Valediction in Seneca's Letters

Yasuko Taoka (Southern Illinois University)

Recent work on the letters of Cicero, Pliny, and Seneca has highlighted the use of specifically epistolary features in the organization of the letter-book and in the construction of an authorial persona (Henderson on Seneca (2004) and Pliny (2002), Beard (2002) and Gunderson (2007) on Cicero). This paper seeks to examine Seneca’s use of a literary feature specific to the epistolary genre: the valediction. I will demonstrate that Seneca's use of vale at the end of a letter is multivalent and imparts philosophical meaning. For Seneca, vale marks both the end of the letter and the end of life, and thus recasts the epistolary leave-taking as death. The use of vale at the end of every letter rehearses, repeats, but fails to realize the ideal death of a Stoic. This ideal is exemplified in the Letters by the figure of Cato the Younger.

Throughout the Letters Seneca often equates his epistolary presence with life. Ep. 61, on the importance of maintaining the proper attitude toward death, best demonstrates this analogy. Seneca believes it crucial that he face death with preparedness rather than fear. He writes that this concern is particularly relevant because, as he is now old, this letter and every letter could be his last. As the letter closes Seneca writes: vixi, Lucili carissime, quantum satis erat; mortem plenus exspecto. Vale. [I have lived, my dearest Lucilius, long enough; I am complete, and I await death. Farewell.] (61.4) These last words of a letter about death read like Seneca’s last words in life: he has lived long enough; he is ready to die; he says goodbye. Indeed, these sentences echo the language of epitaphs. In both Ep. 61 and in epitaphs vale ends the text. Vale in epitaphs may address either the deceased (farewell to the dead) or the reader of the epitaph (well-wishes for the still living). In Ep. 61, then, vale is used in the latter context: the “dying” Seneca wishes the “living” Lucilius well. Thus the formulaic valediction comes to mean more than the traditional “this marks the end of the letter.”

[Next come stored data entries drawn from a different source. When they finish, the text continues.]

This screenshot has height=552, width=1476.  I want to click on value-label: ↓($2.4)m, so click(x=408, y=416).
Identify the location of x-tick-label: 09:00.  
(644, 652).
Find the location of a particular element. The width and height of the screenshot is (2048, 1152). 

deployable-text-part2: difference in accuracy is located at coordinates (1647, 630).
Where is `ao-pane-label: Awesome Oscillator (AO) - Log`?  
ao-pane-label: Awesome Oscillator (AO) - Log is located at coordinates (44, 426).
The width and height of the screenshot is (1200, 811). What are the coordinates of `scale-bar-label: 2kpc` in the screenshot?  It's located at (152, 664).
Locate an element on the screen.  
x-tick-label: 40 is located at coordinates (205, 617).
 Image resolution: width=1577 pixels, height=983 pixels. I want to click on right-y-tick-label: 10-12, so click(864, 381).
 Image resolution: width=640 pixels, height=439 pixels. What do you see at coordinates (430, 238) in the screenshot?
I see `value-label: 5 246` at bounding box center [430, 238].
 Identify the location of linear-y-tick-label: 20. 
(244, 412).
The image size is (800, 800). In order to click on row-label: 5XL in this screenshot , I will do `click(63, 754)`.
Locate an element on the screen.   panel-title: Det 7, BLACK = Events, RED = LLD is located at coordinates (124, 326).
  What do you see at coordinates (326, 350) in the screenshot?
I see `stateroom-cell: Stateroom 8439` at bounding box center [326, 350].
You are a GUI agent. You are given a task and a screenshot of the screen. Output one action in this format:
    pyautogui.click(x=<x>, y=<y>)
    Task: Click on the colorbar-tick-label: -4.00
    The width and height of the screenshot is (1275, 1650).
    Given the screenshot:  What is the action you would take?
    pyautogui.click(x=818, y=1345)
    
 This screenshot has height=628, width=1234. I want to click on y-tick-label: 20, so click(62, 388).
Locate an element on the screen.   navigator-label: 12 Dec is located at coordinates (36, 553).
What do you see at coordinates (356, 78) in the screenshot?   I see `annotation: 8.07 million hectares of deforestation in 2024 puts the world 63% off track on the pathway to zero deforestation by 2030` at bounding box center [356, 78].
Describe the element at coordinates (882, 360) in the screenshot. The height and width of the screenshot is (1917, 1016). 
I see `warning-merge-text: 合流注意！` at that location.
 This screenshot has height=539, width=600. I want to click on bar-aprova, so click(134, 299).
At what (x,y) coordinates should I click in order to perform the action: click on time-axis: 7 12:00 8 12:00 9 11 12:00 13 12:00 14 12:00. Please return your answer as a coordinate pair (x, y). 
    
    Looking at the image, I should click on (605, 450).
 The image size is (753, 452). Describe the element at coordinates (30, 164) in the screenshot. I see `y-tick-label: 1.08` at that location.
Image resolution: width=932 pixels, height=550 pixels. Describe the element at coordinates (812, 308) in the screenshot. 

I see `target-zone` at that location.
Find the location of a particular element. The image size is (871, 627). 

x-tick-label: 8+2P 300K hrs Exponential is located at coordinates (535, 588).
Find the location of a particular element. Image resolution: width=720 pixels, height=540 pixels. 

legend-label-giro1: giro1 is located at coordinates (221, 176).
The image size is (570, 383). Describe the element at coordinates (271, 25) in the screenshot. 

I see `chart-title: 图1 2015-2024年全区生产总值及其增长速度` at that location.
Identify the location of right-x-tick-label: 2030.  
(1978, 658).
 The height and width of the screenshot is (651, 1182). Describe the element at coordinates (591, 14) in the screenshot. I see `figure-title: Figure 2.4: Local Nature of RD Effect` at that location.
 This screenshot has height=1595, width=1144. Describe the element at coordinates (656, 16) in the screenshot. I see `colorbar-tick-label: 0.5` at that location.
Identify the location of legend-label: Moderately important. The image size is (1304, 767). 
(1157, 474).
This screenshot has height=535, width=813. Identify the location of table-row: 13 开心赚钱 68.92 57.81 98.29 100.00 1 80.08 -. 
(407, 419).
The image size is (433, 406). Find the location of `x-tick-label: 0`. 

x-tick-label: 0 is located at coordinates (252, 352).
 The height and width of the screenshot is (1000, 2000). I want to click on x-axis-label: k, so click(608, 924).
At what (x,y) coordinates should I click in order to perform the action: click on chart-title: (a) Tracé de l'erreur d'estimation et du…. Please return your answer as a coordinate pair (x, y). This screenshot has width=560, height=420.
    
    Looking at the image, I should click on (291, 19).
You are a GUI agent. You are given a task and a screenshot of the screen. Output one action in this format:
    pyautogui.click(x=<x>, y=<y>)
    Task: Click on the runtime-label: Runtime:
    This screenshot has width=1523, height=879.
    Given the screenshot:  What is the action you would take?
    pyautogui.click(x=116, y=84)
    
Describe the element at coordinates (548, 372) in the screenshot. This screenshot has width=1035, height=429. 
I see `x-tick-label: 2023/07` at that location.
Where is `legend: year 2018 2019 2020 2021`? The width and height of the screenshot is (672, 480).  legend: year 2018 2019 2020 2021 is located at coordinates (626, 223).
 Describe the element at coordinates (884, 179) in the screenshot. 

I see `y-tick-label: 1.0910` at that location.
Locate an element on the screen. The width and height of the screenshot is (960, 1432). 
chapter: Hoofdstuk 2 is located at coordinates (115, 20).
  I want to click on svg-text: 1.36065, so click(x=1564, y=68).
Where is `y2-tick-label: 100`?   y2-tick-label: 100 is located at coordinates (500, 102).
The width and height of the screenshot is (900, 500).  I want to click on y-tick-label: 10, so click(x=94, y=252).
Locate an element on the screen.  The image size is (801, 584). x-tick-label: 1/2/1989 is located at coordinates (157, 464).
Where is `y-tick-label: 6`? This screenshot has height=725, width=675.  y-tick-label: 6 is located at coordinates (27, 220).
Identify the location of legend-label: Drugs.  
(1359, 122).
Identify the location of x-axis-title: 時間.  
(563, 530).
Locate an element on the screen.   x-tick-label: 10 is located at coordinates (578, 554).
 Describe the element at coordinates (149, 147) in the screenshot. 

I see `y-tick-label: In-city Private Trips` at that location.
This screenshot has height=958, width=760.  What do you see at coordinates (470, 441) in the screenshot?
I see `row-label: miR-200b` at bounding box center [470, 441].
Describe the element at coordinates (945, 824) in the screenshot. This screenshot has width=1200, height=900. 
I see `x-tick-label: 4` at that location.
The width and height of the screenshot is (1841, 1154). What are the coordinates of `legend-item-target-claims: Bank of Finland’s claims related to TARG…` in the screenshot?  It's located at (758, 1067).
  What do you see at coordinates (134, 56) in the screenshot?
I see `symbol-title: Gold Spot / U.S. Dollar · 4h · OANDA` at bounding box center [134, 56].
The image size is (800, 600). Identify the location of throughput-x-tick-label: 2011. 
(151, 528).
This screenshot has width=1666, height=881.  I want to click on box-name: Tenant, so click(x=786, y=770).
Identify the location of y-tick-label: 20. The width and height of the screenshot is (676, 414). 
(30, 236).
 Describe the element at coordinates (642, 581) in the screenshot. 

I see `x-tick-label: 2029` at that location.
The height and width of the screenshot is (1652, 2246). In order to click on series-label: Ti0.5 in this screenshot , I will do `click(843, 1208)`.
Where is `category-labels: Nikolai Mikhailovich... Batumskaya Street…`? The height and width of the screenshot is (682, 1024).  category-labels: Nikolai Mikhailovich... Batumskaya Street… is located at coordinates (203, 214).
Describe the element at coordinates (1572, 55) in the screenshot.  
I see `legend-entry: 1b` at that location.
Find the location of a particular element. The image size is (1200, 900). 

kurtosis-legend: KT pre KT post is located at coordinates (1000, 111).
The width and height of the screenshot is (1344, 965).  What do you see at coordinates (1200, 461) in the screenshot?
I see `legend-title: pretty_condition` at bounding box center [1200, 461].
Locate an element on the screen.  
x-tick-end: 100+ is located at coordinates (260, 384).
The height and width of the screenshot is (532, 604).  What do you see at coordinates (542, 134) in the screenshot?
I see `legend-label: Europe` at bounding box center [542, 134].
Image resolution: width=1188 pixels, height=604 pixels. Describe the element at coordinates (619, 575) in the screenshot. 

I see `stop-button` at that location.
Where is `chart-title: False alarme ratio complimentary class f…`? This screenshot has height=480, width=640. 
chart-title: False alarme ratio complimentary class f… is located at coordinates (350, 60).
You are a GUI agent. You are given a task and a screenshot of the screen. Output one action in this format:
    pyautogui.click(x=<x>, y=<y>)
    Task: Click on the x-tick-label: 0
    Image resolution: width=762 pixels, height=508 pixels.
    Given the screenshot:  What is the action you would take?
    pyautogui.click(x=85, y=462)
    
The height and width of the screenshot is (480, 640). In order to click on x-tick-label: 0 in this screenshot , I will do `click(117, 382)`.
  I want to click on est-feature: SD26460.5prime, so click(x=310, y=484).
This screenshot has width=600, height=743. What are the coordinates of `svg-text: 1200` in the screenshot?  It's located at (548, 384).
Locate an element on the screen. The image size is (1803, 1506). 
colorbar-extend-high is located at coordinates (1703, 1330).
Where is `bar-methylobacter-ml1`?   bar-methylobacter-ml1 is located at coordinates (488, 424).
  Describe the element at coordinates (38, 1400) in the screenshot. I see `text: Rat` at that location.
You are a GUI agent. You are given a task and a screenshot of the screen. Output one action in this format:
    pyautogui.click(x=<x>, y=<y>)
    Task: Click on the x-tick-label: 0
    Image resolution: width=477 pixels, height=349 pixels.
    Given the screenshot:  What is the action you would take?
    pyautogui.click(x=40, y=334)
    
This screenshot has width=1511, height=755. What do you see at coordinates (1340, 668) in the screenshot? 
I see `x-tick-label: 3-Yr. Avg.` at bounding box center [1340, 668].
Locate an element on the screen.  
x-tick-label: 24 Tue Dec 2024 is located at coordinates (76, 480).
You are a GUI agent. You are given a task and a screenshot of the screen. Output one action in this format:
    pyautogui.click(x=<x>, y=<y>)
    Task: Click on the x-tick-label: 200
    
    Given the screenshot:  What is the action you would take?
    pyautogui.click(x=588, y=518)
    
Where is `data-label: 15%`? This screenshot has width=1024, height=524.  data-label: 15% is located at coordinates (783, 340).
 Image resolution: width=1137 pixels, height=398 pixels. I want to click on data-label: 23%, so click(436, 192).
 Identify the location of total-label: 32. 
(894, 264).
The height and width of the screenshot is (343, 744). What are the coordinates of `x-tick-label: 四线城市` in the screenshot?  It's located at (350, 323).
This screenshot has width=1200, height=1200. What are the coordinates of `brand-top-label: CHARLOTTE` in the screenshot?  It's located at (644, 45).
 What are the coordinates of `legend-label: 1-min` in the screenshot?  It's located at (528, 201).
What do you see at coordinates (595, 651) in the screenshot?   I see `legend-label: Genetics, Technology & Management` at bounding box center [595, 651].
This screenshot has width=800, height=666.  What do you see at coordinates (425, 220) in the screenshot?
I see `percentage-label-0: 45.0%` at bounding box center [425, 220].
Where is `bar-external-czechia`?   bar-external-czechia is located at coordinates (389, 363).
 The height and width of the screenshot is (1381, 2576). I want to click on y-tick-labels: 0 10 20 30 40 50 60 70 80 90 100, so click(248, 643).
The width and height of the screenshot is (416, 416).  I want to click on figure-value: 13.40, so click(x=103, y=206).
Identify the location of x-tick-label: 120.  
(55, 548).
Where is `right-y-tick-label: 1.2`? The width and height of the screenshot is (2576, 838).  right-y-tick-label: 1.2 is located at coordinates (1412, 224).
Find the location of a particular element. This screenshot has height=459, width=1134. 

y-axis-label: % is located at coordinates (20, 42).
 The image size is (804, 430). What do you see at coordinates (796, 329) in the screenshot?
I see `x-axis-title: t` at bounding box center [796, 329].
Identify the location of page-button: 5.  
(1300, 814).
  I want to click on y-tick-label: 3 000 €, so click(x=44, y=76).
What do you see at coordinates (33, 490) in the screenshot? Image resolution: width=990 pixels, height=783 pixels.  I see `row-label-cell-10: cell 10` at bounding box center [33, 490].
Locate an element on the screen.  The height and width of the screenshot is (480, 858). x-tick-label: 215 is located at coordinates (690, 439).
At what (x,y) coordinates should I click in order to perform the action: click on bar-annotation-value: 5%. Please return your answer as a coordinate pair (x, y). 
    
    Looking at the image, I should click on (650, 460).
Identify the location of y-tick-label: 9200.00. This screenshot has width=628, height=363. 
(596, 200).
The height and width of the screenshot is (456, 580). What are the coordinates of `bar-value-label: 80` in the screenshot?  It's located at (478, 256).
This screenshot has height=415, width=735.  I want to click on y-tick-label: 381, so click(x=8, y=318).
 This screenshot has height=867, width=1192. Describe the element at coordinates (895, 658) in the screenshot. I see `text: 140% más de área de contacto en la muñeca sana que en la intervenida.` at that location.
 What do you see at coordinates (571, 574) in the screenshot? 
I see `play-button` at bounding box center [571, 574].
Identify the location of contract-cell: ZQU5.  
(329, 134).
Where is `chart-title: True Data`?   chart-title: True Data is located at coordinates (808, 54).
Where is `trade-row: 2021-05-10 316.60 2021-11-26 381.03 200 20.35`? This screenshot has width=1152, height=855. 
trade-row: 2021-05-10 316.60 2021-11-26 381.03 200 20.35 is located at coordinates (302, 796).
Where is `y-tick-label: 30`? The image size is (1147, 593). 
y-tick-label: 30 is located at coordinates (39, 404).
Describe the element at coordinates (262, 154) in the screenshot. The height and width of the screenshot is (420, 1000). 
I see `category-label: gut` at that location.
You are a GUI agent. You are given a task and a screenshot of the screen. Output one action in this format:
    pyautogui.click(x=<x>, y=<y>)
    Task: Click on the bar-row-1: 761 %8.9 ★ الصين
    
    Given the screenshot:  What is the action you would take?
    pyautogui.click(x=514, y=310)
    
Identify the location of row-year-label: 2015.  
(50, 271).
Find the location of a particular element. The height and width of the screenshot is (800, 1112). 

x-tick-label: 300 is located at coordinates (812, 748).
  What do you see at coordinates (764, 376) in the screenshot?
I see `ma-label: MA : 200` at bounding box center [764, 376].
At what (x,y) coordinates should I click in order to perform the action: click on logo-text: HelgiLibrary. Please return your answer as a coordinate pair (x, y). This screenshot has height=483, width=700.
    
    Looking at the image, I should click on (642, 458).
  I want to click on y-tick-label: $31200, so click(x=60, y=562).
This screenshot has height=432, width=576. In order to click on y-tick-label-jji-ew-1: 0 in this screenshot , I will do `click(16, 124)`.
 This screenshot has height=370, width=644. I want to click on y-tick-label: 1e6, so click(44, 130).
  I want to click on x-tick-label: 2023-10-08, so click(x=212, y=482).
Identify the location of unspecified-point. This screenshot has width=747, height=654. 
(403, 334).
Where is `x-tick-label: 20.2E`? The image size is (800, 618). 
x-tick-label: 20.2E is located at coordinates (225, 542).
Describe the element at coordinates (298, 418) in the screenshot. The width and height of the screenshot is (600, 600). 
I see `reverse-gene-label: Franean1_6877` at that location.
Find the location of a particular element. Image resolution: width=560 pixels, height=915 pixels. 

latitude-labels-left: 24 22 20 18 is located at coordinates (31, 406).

The end of Ep. 92 also illustrates Seneca’s manipulation of the valediction. Seneca quotes Maecenas’ wish that he have no tomb: Diserte Maecenas ait, ‘nec tumulum curo: sepelit natura relictos.’ [Maecenas said eloquently, “and I do not worry about having a tomb: nature buries what is left over.”] (92.35) He then offers a one-sentence obituary of Maecenas and promptly ends the letter with vale. As in Ep. 61 the end of this letter coincides with death. But here Maecenas’ wish to have no tomb becomes, ironically, his epitaph. Vale then means not only “this is the end of the letter,” but also “Maecenas, R.I.P.”, thus echoing the epitaphic use of vale.

But Maecenas is not the only one to die in the Letters. As we have observed above, Seneca himself repeatedly dies, ending his letters with talk of death followed by the valediction. Ep. 58 presents a death unique within the Letters. Seneca dies twice, stating “vale ergo”, then writing another sentence, then finally “vale”. This portrait of a Seneca who resolves to die, is halted, then finally dies, recalls not only Tacitus’ description of Seneca’s death (Annales 15.60ff.), but another famous death, one frequently praised in the Letters: the suicide of Cato. Cato’s death thus serves as an exemplum for Seneca. But there is an important distinction to be made between Cato’s and Seneca’s deaths in the Letters. Whereas Cato—like Maecenas—dies and cements his legacy, Seneca comes back to life with the next letter. Seneca's inability to remain dead at once marks his distance from Stoic sagehood as exemplified by Cato as well as his striving towards that goal through the practice of preparing for death (praemeditatio mortis).

Thus through the use of the valediction Seneca presents himself as a Stoic practitioner who, through his striving for a death worthy of Cato, is on the way (note the Stoic term for a practitioner: proficiens), but has not yet attained, Stoic sagehood.